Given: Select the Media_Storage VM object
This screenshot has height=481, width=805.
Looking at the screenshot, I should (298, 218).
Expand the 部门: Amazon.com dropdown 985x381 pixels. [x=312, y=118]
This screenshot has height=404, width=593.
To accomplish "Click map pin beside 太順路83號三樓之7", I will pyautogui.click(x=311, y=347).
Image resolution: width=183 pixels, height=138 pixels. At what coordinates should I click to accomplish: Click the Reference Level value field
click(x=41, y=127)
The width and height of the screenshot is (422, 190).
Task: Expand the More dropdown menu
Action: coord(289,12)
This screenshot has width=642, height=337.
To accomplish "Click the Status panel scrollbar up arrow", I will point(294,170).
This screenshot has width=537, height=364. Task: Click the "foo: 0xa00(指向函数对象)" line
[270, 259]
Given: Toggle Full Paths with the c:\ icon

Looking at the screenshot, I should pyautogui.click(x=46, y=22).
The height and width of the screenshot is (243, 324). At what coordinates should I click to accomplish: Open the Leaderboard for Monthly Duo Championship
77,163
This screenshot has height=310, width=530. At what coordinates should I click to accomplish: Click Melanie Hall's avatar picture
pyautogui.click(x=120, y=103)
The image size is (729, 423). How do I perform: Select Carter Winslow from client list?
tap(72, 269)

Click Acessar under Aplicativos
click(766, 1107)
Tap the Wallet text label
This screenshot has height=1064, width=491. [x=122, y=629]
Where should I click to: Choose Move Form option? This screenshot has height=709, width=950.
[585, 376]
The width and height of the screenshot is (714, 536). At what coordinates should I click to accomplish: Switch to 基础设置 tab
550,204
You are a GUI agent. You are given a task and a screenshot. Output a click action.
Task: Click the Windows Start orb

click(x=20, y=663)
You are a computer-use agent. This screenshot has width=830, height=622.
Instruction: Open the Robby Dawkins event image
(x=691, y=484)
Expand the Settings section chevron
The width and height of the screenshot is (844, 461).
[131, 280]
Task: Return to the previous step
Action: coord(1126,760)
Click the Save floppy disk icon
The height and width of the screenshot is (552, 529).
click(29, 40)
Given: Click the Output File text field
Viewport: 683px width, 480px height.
──────
## What you need to do
Where a line of the entries above holds the word "Output", return that line.

## Worked solution
You are a GUI agent. You are given a task and a screenshot. Output a click action.
Given: Click the Output File text field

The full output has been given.